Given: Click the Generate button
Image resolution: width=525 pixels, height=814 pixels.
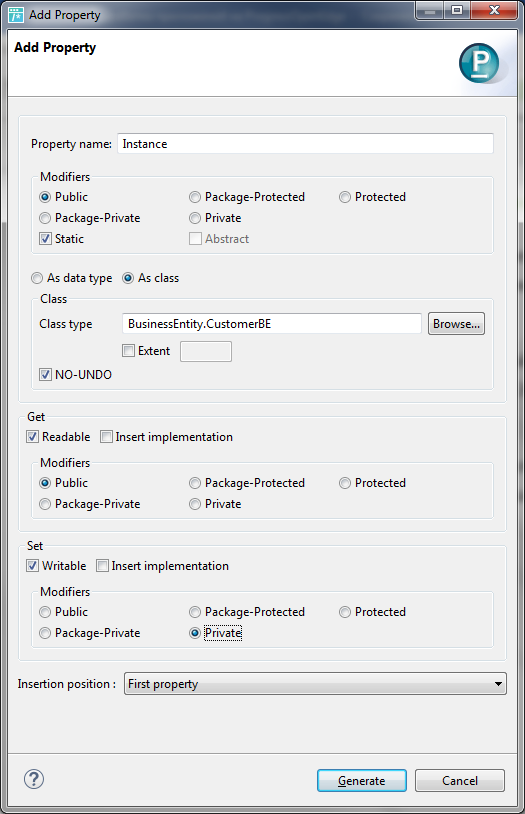Looking at the screenshot, I should click(x=361, y=781).
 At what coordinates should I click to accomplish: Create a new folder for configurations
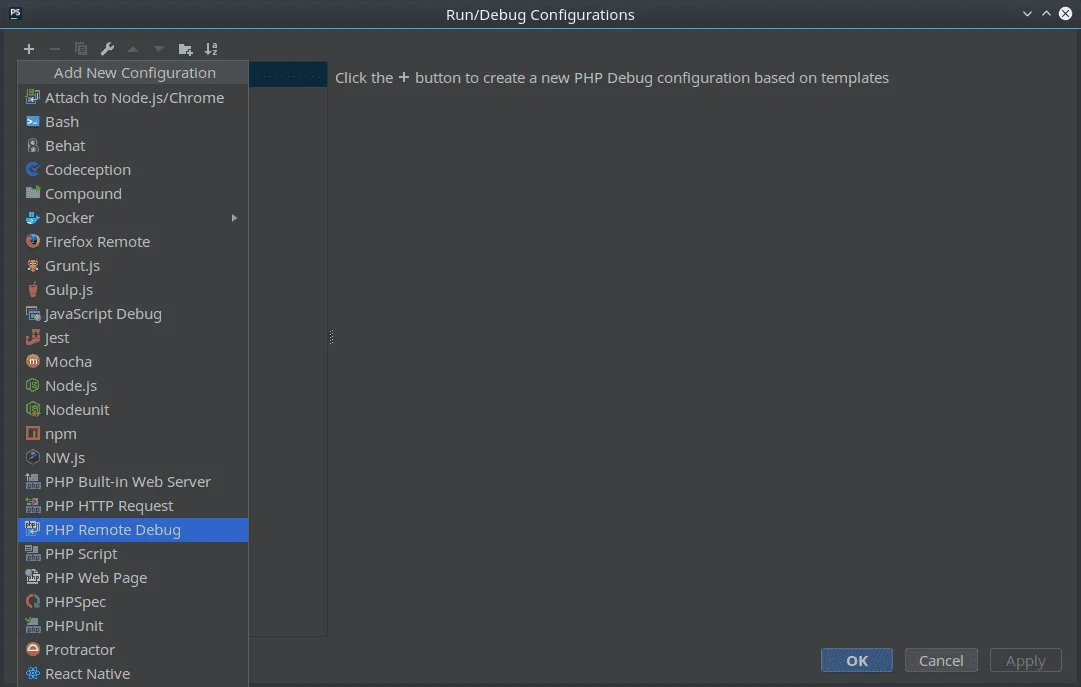[x=185, y=49]
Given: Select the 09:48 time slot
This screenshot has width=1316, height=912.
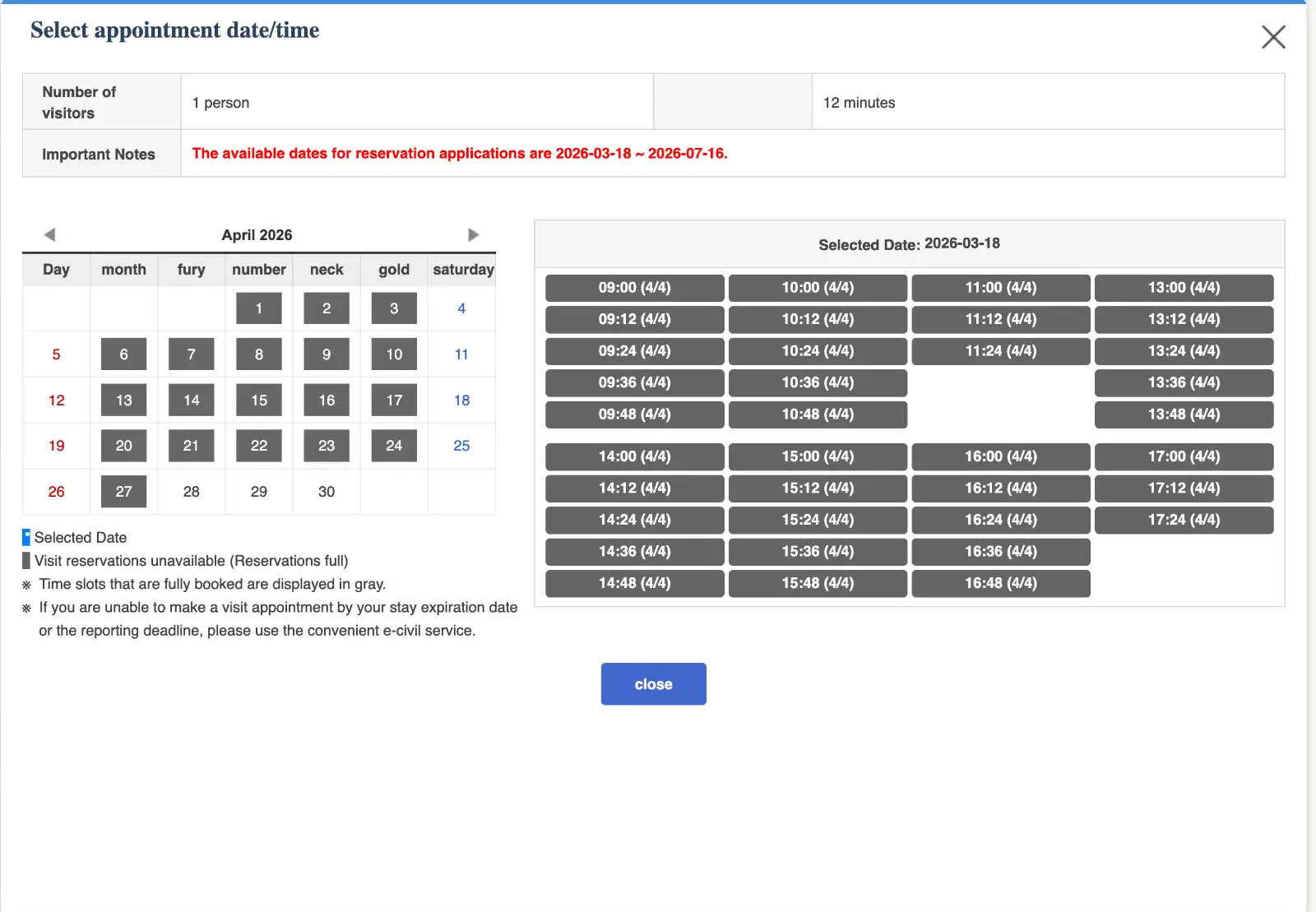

> [To do]
Beginning with the line in which "Given: Select the 09:48 time slot" appears, repeat exactly each line down to the close of the material, leaving every picture out.

> [Reply to the task]
Given: Select the 09:48 time slot
This screenshot has width=1316, height=912.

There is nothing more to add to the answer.